Déclaration du cardinal Liénart(eéveque de Lille),"l'un des plus éminents prélats de cette France occupée" illustrant cette politique :
(...)."Je n'évoquerai ici que les protestations renouvelées contre les exécutions d'otages,les condamnations à mort,la déportation d'hommes et de femmes,le massacre d'Ascq.
"Je sais bien que notre résistance a paru timide aux yeux de certains,parce que nous ne l'avons pas accompagnée de protestations publiques retentissantes.Mais le pasteur qui défend sin troupeau a mieux à faire que de crier au loup;il l'affronte et lui arrache ses victimes.Nous avons préféré n'ameuter personne et remplir simplement notre devoir.
"D'autres ont courageusement lutté pour délivrer le sol de la patrie.Nous avons lutté pour sauver son ame.Ce n'était pas moins nécessaire et nous pensons qu'ainsi nous avons pas moins bien servi la France".
Les brebis galeuses(pretres antisémites,tortionnaires,etc)ne doivent pas occulter celles qui ont agi avec honneur et droiture.Si des présidents saluent celui de Chine est-ce pour autant qu'ils approuvent sa dictature,son régime oppressif policier? certes pas.En faculté on m'a appris à penser par moi-meme,ce n'est guère aisé car nul n'est totalement objectif et puis c'est un travail toujours remis à plat avec les études,les documents qui apparaissent régulièrement.Mais c'est la condition sinequanum pour etre impartial.Je pense que dans le cas de cet éveque,une question de prime abord s'impose :à qui profite le crime?

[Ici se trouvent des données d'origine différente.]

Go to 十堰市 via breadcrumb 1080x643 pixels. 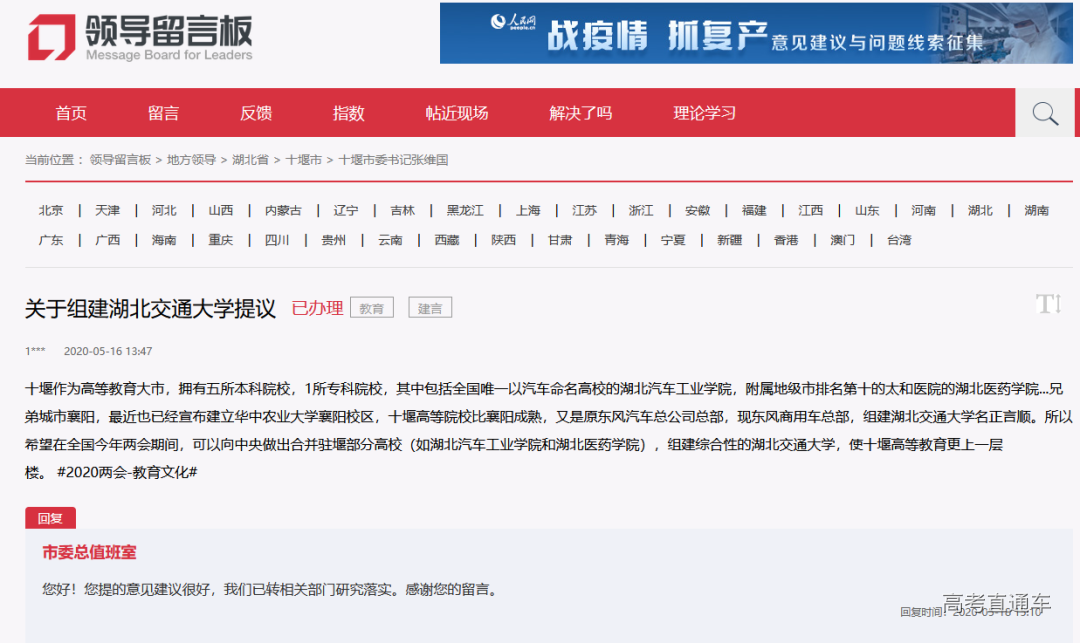pos(304,160)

Meme question pour Mihailovic... .
La Révolution française avait tout interet à ce que la monarchie=dictature,despotisme afin de pouvoir se légitimer aux yeux de la population ,aussi ses bains de sang ,ses mariages républicains au bord des berges de la Loire n'étaient que justice face aux "brigands"
:horrible adversaires de la Liberté chérie!Donc attention aux manipulations des faits, des textes... .En enluminure comme en Histoire,en sciences politiques il a souvent une deuxième voire une troisième lecture... qui expliquent bien des choses.
Kenavo et merci encore pour l'exposition simple des événements dans cette poudrière que sont les Balkans.